List of tasks —
A - According to the bionic eye passage, how many people worldwide are visually impaired?
B - In the bionic eye passage, what is the exact text from "With 285 million" to "future of vision."? Transcribe it.
C - Can you go on with the bionic eye article from where it stops?

━━━━━ Document passage

California-based medical device company Second Sight developed the Argus II Retinal Prosthesis System – the only FDA-approved bionic eye device. Since the Argus II humanitarian approval in 2013, mechanical eye technology has advanced exponentially and now the possibilities are endless.
With 285 million people worldwide visually impaired, devices like Melbourne’s diamond-electrode bionic eyes are starting to have a lasting impact on shaping the future of vision.
Even though devices like Argus II or Melbourne’s bionic eyes have yet to restore vision to 20/20 levels, progress is being made. According to a recent Futurism article, the bionic eye or retinal prosthesis system, “works by bridging the gap between light entering the eye and the optic nerve – which is what communicates images to the brain so we can interpret what we see.”
Second Sight’s approval, according to FDA’s 2013 press release, extends only to patients with Retinitis Pigmentsa – a rare genetic disorder that damages the light-sensitive cells that line the retina inside the eye. The Argus II System helps these patients by tapping into the optic nerve. It does this by not only by integrating a camera inside a pair of sunglasses; but even more importantly, using an implant on the surface of the eye. The end result: patients in the clinical trial were able to perform these activities better with Argus:
• Locating and touching a square on a white field
• Detecting the direction of motion
• Recognizing large letters, words, or sentences
• Detecting street curbs
• Walking on sidewalks without stepping off
• Matching black, gray and white socks
If Argus is capable of restoring sight in the visually impaired, just imagine if mechanical eye technology took one step further. By connecting Argus’ camera to smart glasses like the Zungle Panther or Recon Jet, for example, wearers could experience restored vision and at the same time, take advantage of groundbreaking display technology.

━━━━━━━━━━
━━━━━ Dataset section

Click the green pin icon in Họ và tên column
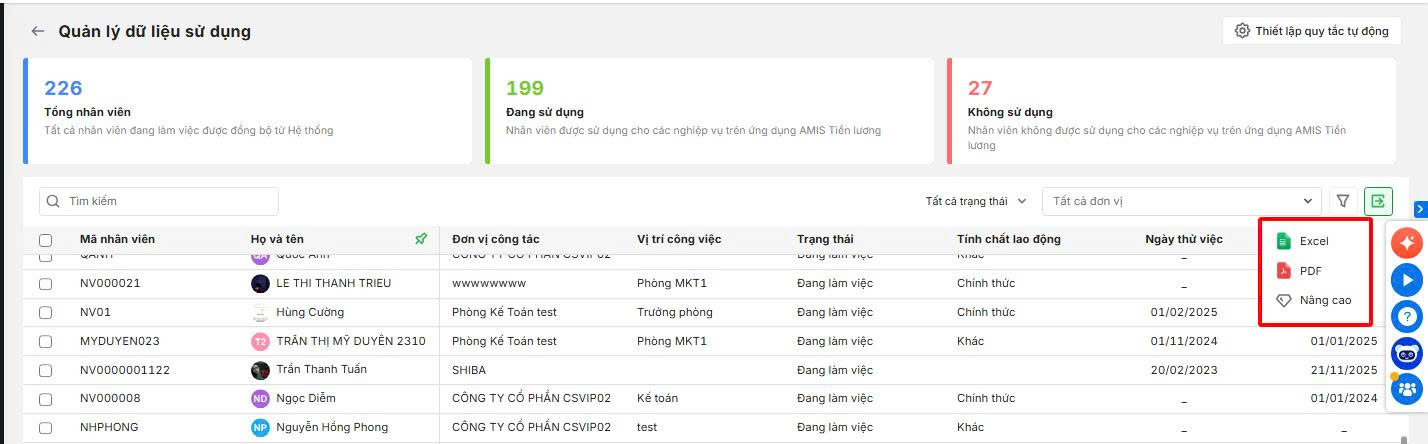 pyautogui.click(x=421, y=239)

━━━━━━━━━━

Responses for each task —
A - 285 million

B -
With 285 million people worldwide visually impaired, devices like Melbourne’s diamond-electrode bionic eyes are starting to have a lasting impact on shaping the future of vision.

C -
According to Futurism, advances in bionic eye technology could let us see the entire electromagnetic spectrum. From radio waves to gamma waves, this would allow us to see heat, identify different types of gases, look through walls, zoom in and out, record what we see, connect to Wi-Fi, etc. Whether it’s the fire department “seeing” harmful carbon monoxide prior to entering a home or scientists studying cancer cells without the use of microscopes, bionic eye technology could change how the world sees everything.